Saturday, June 19, 2010

The Circus Monkey

I've decided to lay off dating for awhile and instead go out with myself - to fun places, doing things I enjoy, or just hanging around and getting acquainted with who I am.

My friend, Eustacia, says she loves her own company. I can't say the same is true for me, which makes you wonder how I can expect anyone else to take a shine to me if I don't. I've put in a lot of years telling myself I'm not enough or conversely, that I'm too much, years of performing like a circus monkey in hopes of setting things right. Finally, I'm beginning to think there isn't any "right" out there. It's only "right" right here, now, where I am.

My son is with his dad this weekend which means I'm on my own. I have a loose plan to meet an acquaintance for coffee, but otherwise the next 36 hours our mine to shape any way I please.

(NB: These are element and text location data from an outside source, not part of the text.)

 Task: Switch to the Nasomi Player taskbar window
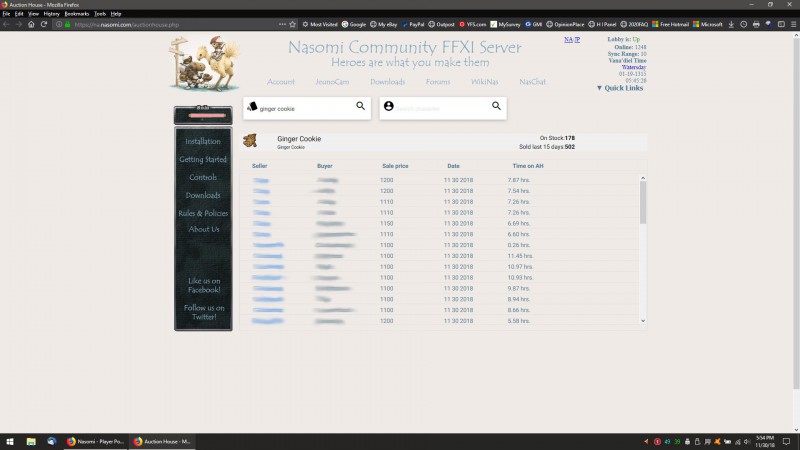point(96,440)
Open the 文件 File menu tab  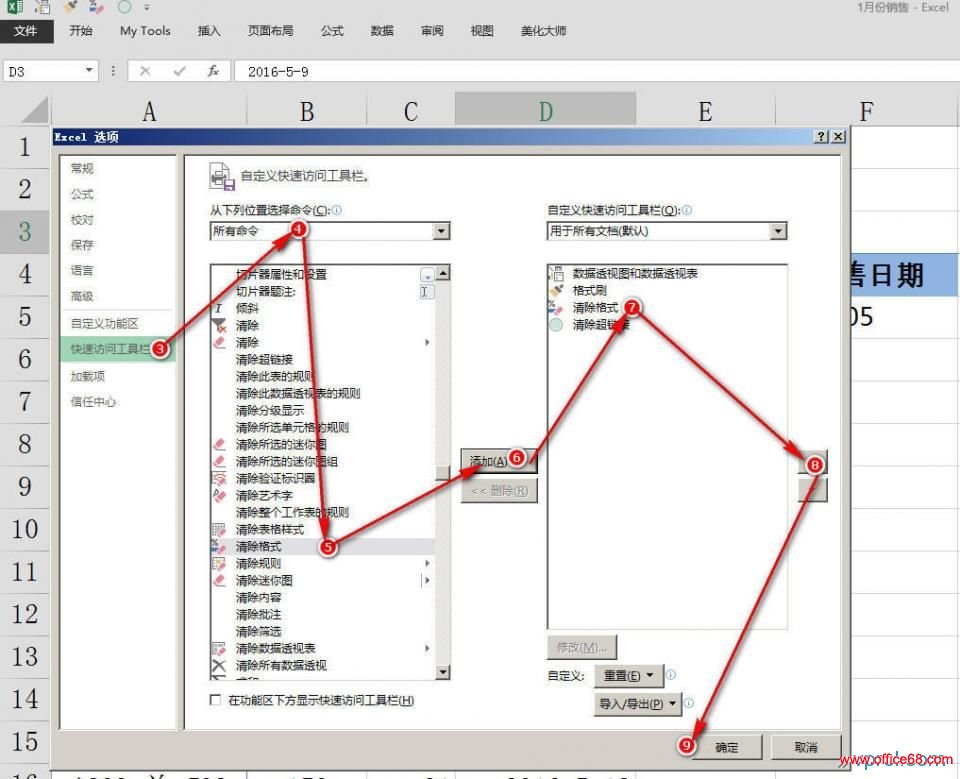(25, 31)
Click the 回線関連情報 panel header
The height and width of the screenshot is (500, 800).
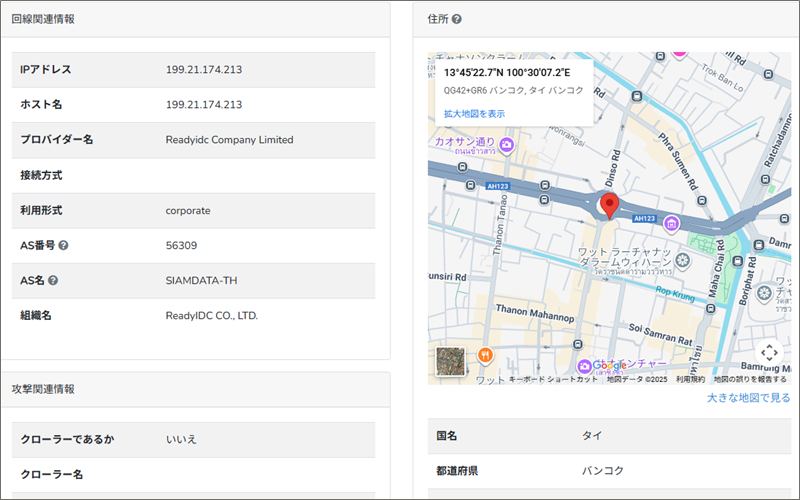[x=43, y=19]
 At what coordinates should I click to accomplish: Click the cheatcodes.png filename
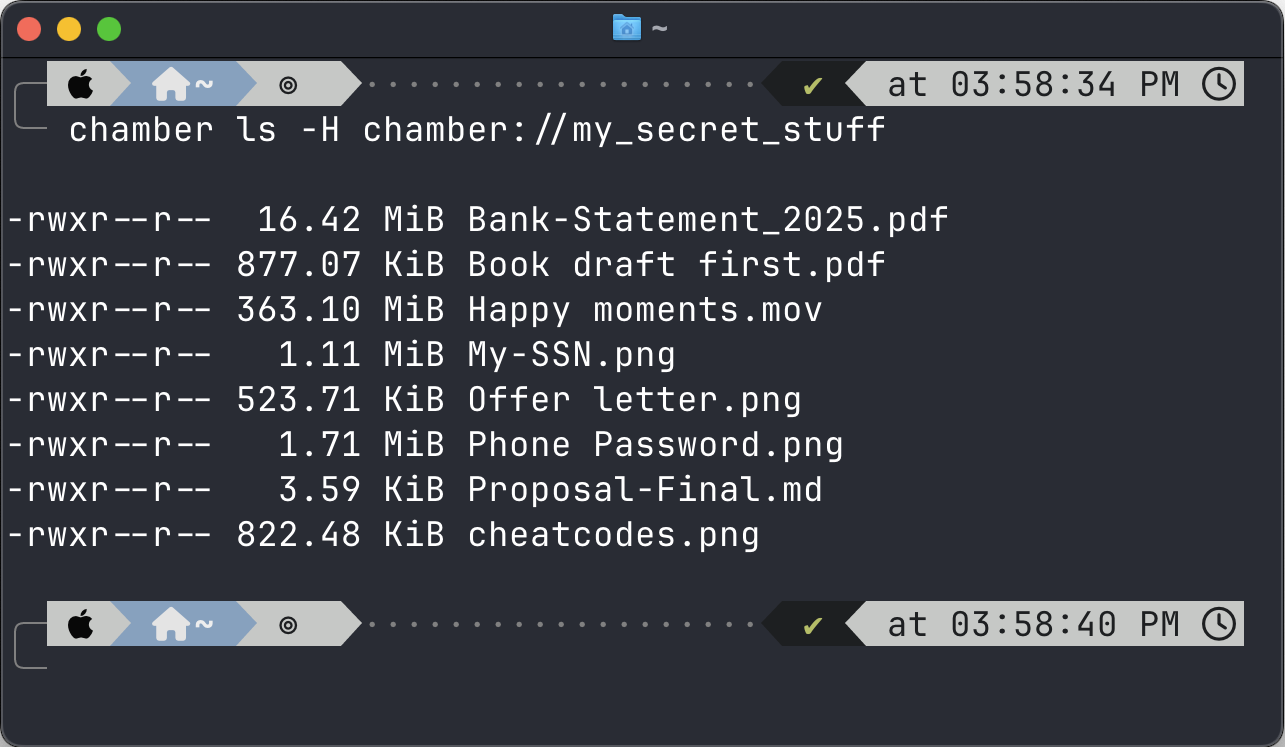(613, 534)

There's a morning yoga class in Millennium Park that I could attend or later near the lake, there's an outdoor jitterbug class accompanied by live music. I have a long line up of magazine queries that need finishing and if I throw the windows open wide, I'll feel the fresh breeze as I write. Later I could bike to Whole Foods for fresh salmon, and then this evening teach myself how to grill.

All of the above sounds lovely. In fact, if I heard that someone else was spending their Saturday this way, I'd be downright envious. But it's not someone else. It's me. And I just have to remember that I'm the lucky one who gets to be with myself.

Tuesday, June 15, 2010

Sweet Potato Vine

I've been on hiatus, taking a little respite. This searching business can get exhausting.

My friend, Eustacia, is more harsh. She calls it futile. She doesn't believe you can look for love. It comes looking for you and the trick, she says, is to be ready for it.

Even though I don't agree, I've been devoting these last few weeks to doing a good spring-cleaning. I fixed the fridge, got a new garbage disposal, planted impatience and sweet potato vines in the flower boxes on the balcony.

My closet witnessed a ruthless makeover with any item that didn't sing tossed into the Goodwill bag. My hairdresser gave me long bangs, then I went and got a pedicure.

Meanwhile, I've been weeding my social garden. It was long overgrown and seriously needed a thinning out, but instead of using a back hoe, a hand spade might have been a wiser choice. Or at least a less drastic one. From a dozen calls a day from friends, I'm now lucky if I get one.

But instead of feeling sorry for myself, I've decided to pretend as if I'd just moved in. As the stranger in town, I'd try all kinds of new things, be open to all kinds of new people. I'd be patient with myself and when come evening, I found myself on on my own, I wouldn't think, 'what's wrong with me?' but place my bets on change and maybe just for fun toss purple pansies into the dinner salad.